5. Collect and act on real-time data
While behavior challenges are common reasons why students miss school, few districts actually have systems to regularly check in on a student’s behavior and daily interactions. Using a behavior management system or school culture system such as Kickboard, we can intentionally set behavior goals and monitor culture data in real time, as well as celebrate progress or provide support when students need it. Further, this type of data system can help clarify which interventions are effective, when to intensify supports, and when schoolwide systems may need to be revised to improve student attendance.

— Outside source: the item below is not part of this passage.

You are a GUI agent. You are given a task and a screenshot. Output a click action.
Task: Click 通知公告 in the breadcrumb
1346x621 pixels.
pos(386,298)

6. Develop positive relationships
A student’s emotional attachment to school can also be increased by developing positive student-to-teacher relationships. When students feel safe and seen by their educators, school begins to feel more like a home away from home. Having positive peer relationships can promote healthy attendance as well. Using structures like student government and morning meetings, we’re empowering students to have an active presence and helping them develop a collective identity. We’re also working toward implementing restorative justice practices to create a bigger impact next school year.
7. Promote equity
Our belief in equity is rooted in the fact that our differences as individuals strengthen our schools. To live this belief, we need to make sure all students are welcomed, accepted, and protected against discrimination in our schools. To make this a reality, we’re working to eliminate bias in our systems and interactions. In addition to revising our discipline policies and implementing more proactive interventions, we’re committed to providing ongoing professional development on culturally relevant practices, instruction, and leadership to make sure all students receive access to rigorous coursework and supports to meet their unique needs.
8. Involve families
Students are more likely to have a positive experience at school if their parents or guardians are actively involved. Last year, many families told us that they didn’t feel welcome and they weren’t given enough opportunity to interact with their child’s school. To change that, every school is designating a family liaison. We’re creating a calendar of events to help students and parents develop positive connections to the school and district. We’re also conducting ongoing family surveys to determine what we can do to provide more opportunities for parents to contribute to their child’s learning.
9. Develop community partnerships
Schools may not have all of the resources required to support chronic absenteeism improvement. In LCS, we have established a Community/Business/School Partnership team to identify and collaborate with community resources, such as social services and housing agencies, to ensure that no student need goes unmet.
Students need to be at school to learn. The more absences each student has, the more likely they are to not meet learning goals. There are a number of ways that schools and districts can address scholars’ needs to improve attendance, using in-school supports and community resources. The key is to intervene before it’s too late.